Mietschulden, Schwierigkeiten mit Behörden, Unfälle, Geldprobleme, Einsamkeit, nicht ausbezahlte Löhne, José Rodriguez kümmert sich um alles, denn er hat die besten Kontakte. Mit Lidl hat er sogar einen Vertrag abgeschlossen, Vereinsmitglieder können dort günstiger einkaufen. Auch Air Berlin spendet hin und wieder ein Sümmchen, um deutschen Bedürftigen zu helfen, erzählt Rodriguez.
»Wenn die Deutschen nach Mallorca ziehen, glauben viele, dass hier alles amigomäßig läuft«, ärgert sich Martina Wilke, die Schatzmeisterin des Vereins. Mit Fragen wie »Warum muss ich mein deutsches Auto ummelden?« oder »Wa­rum muss ich mich hier überhaupt anmelden?« kämen die Deutschen zum Verein, wenn sie mit den mallorquinischen Behörden in Konflikt geraten seien. Sie würden sich darüber wundern, dass es auf Mallorca überhaupt so etwas wie amt­liche Strukturen gebe, und darüber aufregen, dass die penible Bürokratie nicht sonderlich »gast­freundlich« sei.
Auf die mangelnde Gastfreundlichkeit der Mallorquiner kommen die meisten deutschen Einwanderer aus dem »Ghetto« irgendwann zu spre­chen. Da wird die Einführung des Katalanischen als einzige Amtssprache genauso als Affront gegen die deutschen Einwanderer gewertet wie die schlecht gelaunten Kellnerinnen, die partout keine getrennten Rechnungen für einen Tisch ausstellen wollen.

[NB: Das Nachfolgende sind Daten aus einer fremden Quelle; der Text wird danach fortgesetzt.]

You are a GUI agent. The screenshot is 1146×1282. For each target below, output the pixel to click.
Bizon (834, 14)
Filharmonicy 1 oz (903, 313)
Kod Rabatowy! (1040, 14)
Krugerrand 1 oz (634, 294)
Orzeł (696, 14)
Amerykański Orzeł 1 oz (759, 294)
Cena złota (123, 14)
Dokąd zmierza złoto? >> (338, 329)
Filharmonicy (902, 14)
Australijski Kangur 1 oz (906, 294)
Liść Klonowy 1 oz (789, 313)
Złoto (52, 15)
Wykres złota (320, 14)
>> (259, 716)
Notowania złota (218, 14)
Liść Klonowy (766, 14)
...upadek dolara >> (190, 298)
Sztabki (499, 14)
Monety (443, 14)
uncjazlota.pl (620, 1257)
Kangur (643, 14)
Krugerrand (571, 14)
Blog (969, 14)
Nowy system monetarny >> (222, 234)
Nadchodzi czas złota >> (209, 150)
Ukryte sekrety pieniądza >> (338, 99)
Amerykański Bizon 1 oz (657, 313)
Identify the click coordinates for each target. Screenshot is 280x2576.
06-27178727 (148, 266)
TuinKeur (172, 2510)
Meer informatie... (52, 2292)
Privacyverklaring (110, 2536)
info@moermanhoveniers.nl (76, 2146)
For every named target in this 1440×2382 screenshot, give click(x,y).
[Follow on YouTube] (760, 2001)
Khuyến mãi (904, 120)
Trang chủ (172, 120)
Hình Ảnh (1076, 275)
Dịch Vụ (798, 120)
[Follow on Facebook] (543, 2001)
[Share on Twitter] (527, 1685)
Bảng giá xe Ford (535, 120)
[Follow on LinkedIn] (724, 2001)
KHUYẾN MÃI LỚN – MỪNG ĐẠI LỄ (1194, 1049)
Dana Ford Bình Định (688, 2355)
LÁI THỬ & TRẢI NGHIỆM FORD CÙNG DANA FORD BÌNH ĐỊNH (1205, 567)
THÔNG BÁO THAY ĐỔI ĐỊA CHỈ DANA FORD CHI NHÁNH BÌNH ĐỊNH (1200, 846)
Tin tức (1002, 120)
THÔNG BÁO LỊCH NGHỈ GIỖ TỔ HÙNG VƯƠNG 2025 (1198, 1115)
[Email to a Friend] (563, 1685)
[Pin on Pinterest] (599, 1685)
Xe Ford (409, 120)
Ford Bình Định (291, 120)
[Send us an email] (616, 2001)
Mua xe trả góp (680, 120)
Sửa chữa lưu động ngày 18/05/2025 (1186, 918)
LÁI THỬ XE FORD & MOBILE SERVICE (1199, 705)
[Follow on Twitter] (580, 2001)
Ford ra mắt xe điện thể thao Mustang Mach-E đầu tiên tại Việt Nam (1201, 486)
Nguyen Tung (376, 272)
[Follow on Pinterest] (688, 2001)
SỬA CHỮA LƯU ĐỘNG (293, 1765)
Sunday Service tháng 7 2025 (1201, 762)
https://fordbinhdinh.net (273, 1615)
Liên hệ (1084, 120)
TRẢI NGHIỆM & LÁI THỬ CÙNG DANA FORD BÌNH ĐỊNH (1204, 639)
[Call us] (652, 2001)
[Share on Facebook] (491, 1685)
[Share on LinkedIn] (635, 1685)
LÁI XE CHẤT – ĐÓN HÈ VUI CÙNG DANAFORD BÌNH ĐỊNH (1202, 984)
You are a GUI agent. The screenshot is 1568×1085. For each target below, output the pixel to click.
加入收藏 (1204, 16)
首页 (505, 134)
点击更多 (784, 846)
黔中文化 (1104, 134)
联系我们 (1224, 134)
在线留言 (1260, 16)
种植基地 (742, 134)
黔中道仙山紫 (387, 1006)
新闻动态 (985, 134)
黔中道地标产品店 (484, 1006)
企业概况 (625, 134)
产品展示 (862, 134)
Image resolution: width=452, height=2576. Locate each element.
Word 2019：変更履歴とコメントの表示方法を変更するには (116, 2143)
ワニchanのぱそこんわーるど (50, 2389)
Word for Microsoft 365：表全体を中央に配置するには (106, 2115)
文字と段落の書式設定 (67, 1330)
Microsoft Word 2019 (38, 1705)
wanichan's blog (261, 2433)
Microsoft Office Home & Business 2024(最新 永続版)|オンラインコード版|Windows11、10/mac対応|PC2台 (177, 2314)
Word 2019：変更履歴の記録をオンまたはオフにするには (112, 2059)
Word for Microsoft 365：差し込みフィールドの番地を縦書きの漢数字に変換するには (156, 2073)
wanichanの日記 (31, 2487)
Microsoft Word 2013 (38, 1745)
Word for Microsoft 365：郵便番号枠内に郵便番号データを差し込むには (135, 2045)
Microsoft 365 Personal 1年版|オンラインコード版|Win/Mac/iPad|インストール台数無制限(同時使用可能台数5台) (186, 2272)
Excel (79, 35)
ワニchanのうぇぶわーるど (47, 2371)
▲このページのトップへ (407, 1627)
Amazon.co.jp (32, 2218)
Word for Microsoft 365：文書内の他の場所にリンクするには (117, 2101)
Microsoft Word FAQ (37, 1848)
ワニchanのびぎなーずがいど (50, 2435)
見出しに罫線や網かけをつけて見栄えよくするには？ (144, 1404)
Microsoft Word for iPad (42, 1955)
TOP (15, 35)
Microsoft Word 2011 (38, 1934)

Ja, so ist sie, jene Spezies, von der das Sprichwort sagt, dass man sich vor ihnen im Ausland hüten muss, und die die Dinge gerne nach dem Motto regelt: »Es muss alles seine Ordnung haben.« Und zur Ordnung gehört eben auch, dass der Ausländer gastfreundlich ist und auch mal ein Auge zudrückt. »Schließlich waren es die Deutschen, die den Mallorquinern durch ihr Geld erst die Zivilisation ermöglicht haben«, meint abschließend Faruk, Sohn eines kosovarischen Gast­arbeiters aus Köln, der seit ein paar Jahren im »Deutschen Eck« am Ballermann arbeitet.